* Prompt *
Copy the rows word for word, from the first row through the line containing "2025年2月 (6, 704)".

Records excerpted from a collection

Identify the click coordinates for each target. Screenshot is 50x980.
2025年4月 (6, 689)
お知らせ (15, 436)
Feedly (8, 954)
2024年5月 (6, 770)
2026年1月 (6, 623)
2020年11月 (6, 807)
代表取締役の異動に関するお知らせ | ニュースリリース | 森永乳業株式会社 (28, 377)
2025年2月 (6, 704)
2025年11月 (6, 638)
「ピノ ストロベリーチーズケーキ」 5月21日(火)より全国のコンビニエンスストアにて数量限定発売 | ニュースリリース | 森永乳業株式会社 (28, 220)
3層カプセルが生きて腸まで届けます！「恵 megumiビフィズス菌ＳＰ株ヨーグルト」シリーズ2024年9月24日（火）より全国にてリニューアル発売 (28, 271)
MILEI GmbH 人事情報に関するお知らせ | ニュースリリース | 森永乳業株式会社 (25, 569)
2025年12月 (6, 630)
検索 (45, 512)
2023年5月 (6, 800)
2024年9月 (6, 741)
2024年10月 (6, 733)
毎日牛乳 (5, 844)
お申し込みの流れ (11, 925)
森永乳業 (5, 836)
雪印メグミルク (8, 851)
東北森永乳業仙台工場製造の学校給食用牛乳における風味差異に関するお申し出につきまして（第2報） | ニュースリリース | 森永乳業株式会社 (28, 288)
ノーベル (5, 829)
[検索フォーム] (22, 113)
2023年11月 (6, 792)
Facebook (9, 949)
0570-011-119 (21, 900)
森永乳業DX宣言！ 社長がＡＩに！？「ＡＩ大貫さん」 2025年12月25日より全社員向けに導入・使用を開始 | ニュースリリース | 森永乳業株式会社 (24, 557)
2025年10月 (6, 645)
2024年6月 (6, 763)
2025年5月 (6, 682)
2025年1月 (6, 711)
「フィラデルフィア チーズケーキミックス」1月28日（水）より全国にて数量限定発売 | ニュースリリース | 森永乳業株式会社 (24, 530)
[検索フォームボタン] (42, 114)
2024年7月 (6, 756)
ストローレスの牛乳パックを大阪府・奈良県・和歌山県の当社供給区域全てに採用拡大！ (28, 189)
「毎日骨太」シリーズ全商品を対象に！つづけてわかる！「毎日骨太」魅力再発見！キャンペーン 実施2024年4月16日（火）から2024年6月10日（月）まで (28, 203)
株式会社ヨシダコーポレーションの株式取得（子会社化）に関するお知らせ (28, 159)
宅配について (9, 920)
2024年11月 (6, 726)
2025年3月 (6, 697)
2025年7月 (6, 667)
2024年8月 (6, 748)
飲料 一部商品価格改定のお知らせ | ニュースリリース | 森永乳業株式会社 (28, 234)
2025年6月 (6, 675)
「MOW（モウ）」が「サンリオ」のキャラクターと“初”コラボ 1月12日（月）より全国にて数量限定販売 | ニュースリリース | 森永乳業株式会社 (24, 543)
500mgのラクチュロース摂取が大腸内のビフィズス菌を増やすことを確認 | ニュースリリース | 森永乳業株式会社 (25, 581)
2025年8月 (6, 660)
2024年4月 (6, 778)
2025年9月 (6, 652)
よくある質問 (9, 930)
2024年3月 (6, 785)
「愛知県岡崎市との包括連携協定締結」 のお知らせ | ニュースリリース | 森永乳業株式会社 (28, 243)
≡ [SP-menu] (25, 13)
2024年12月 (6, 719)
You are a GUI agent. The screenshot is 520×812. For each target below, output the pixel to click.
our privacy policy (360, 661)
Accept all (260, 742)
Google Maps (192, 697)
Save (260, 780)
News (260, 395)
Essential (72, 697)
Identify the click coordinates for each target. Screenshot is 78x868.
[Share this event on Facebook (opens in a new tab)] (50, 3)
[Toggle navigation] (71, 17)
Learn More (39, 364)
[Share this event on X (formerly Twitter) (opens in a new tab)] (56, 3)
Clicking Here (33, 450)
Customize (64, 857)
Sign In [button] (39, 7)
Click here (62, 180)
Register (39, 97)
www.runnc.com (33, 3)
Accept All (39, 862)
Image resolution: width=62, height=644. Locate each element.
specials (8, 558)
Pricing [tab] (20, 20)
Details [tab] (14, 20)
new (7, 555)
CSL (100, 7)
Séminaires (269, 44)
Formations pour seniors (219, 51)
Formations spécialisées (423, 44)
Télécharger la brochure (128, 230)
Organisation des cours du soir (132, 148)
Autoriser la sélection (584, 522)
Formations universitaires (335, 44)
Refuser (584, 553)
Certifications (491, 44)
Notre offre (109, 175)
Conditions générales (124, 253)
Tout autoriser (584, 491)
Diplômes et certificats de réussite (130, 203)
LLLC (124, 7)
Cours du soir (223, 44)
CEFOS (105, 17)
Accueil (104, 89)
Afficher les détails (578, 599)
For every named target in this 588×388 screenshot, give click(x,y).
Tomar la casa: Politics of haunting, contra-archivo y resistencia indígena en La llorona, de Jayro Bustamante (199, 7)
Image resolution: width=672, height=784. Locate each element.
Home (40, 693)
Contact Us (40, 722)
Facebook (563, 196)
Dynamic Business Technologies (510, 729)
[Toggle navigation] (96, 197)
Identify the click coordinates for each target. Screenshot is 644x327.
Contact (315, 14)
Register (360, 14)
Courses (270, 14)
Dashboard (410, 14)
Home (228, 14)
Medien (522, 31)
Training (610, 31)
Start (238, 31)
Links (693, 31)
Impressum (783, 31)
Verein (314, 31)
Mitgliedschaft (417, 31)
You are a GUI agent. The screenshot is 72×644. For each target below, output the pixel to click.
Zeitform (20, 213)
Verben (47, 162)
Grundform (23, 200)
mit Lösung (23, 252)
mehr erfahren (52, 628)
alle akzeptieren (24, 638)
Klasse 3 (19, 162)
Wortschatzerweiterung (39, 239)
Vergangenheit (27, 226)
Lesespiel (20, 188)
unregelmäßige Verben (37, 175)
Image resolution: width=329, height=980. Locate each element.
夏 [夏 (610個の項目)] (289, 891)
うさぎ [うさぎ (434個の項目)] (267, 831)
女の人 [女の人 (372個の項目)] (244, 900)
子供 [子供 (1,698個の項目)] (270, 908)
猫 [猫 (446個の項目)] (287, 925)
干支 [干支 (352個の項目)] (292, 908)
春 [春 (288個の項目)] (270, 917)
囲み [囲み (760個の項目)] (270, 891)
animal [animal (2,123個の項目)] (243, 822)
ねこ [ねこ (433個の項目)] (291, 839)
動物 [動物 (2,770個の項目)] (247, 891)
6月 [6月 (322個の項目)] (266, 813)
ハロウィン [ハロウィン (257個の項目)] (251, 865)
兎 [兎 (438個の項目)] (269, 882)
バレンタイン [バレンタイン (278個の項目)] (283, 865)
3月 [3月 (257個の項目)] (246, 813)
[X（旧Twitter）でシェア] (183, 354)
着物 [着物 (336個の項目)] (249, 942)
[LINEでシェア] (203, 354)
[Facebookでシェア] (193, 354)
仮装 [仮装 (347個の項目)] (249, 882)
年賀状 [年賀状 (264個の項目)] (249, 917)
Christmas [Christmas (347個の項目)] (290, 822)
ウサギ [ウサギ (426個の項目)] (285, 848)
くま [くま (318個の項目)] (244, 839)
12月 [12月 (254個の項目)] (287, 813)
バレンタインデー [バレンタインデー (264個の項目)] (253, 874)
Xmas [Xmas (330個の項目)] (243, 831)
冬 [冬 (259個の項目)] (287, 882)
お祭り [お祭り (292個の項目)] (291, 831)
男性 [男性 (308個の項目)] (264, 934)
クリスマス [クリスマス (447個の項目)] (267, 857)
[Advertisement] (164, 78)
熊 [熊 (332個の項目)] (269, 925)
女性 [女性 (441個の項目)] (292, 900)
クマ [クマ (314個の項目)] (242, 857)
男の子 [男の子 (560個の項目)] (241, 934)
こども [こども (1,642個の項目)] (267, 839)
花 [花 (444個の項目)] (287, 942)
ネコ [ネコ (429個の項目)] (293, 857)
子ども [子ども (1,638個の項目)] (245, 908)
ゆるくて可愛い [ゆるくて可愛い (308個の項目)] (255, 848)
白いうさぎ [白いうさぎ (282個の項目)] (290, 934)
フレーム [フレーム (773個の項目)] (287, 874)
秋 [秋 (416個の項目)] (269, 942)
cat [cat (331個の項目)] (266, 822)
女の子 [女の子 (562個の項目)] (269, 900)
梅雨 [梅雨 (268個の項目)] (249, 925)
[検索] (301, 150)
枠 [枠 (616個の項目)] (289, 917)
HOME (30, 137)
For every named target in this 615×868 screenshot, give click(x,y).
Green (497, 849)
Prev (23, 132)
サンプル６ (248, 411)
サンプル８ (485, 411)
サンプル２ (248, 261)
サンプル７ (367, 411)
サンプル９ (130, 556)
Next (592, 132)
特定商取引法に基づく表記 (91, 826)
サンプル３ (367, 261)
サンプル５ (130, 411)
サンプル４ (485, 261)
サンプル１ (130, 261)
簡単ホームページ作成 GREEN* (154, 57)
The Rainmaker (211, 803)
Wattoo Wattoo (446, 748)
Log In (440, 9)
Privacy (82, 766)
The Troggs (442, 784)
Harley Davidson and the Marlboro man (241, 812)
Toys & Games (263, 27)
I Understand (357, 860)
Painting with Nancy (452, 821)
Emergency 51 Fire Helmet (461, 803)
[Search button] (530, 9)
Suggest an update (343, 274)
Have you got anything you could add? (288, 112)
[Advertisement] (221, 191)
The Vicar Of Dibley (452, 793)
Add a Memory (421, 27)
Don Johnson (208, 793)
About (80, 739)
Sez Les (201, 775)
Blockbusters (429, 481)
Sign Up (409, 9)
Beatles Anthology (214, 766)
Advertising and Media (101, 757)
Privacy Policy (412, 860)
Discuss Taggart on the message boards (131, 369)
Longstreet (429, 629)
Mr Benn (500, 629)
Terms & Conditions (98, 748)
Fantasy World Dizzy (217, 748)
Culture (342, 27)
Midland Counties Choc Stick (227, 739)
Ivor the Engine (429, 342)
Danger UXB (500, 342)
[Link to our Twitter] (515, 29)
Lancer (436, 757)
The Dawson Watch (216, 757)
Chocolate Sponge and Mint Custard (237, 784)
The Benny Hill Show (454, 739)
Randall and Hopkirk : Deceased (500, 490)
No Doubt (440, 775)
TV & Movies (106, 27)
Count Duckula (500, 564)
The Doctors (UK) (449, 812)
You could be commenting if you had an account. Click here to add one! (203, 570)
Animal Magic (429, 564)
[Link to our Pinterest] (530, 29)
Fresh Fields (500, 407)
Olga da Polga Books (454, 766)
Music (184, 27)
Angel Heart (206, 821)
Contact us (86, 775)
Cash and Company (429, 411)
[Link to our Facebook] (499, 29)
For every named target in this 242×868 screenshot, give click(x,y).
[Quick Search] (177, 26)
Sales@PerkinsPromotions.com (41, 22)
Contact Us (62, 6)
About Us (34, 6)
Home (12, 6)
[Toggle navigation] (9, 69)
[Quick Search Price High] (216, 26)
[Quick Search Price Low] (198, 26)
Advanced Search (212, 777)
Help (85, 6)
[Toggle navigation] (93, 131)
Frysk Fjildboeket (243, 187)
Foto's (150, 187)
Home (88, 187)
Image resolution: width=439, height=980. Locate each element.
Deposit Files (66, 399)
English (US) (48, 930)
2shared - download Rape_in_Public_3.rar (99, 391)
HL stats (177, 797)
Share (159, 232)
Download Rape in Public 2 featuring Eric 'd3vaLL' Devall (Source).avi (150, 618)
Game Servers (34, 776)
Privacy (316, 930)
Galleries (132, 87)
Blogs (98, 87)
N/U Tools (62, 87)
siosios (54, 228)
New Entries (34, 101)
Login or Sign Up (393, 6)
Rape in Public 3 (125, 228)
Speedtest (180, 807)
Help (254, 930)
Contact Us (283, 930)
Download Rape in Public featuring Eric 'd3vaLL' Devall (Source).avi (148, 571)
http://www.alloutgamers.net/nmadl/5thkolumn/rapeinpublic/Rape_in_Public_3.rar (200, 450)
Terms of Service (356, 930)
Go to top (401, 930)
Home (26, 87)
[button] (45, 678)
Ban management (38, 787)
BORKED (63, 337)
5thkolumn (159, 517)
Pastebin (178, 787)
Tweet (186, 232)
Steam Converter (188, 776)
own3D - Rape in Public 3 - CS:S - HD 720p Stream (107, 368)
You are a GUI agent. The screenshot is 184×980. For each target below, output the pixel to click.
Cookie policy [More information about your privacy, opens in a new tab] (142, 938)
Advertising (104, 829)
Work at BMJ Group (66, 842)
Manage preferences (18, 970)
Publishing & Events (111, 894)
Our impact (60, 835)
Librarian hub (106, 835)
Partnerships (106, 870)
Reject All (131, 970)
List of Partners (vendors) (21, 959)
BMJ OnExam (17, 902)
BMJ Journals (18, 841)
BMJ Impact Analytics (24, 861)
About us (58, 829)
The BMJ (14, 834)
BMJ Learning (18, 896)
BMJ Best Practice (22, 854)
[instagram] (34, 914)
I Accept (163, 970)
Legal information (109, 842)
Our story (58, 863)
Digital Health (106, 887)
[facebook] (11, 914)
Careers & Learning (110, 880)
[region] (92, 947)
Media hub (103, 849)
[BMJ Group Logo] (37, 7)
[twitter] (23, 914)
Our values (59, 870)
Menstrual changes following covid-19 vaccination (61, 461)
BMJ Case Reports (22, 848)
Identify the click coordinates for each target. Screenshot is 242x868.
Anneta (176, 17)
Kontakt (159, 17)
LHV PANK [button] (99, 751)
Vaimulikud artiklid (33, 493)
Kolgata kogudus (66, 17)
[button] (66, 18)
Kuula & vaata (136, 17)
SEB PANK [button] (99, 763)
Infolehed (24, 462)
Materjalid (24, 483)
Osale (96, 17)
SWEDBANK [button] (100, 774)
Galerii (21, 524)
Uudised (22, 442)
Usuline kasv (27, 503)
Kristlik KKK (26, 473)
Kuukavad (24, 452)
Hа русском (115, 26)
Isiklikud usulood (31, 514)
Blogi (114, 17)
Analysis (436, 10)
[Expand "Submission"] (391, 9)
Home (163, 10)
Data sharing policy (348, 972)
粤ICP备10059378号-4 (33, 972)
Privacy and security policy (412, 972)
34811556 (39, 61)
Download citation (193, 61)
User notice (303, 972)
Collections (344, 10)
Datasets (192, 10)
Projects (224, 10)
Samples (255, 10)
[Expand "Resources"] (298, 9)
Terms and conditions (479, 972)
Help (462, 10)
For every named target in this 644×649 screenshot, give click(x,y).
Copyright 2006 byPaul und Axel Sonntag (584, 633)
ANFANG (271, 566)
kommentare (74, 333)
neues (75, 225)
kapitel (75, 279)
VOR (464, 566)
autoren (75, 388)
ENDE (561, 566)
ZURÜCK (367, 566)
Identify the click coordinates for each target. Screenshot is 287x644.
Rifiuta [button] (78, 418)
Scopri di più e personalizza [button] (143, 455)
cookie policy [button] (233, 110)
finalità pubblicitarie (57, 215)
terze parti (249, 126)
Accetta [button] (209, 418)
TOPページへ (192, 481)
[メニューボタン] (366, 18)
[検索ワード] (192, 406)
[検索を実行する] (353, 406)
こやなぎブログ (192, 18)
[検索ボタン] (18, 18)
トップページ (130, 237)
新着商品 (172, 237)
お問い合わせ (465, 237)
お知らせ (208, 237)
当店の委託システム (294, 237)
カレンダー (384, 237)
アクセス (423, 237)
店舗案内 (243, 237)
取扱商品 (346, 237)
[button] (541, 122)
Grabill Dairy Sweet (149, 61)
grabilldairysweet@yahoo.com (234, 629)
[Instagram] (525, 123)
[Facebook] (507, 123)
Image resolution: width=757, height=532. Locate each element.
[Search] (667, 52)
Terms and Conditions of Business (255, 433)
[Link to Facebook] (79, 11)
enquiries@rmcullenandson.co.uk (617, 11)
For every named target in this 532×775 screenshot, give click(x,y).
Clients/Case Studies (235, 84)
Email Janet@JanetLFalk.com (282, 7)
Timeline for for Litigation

* Final answer *
Identify the click coordinates for each target. Screenshot is 50x980.
2025年4月 (6, 689)
お知らせ (15, 436)
Feedly (8, 954)
2024年5月 (6, 770)
2026年1月 (6, 623)
2020年11月 (6, 807)
代表取締役の異動に関するお知らせ | ニュースリリース | 森永乳業株式会社 (28, 377)
2025年2月 (6, 704)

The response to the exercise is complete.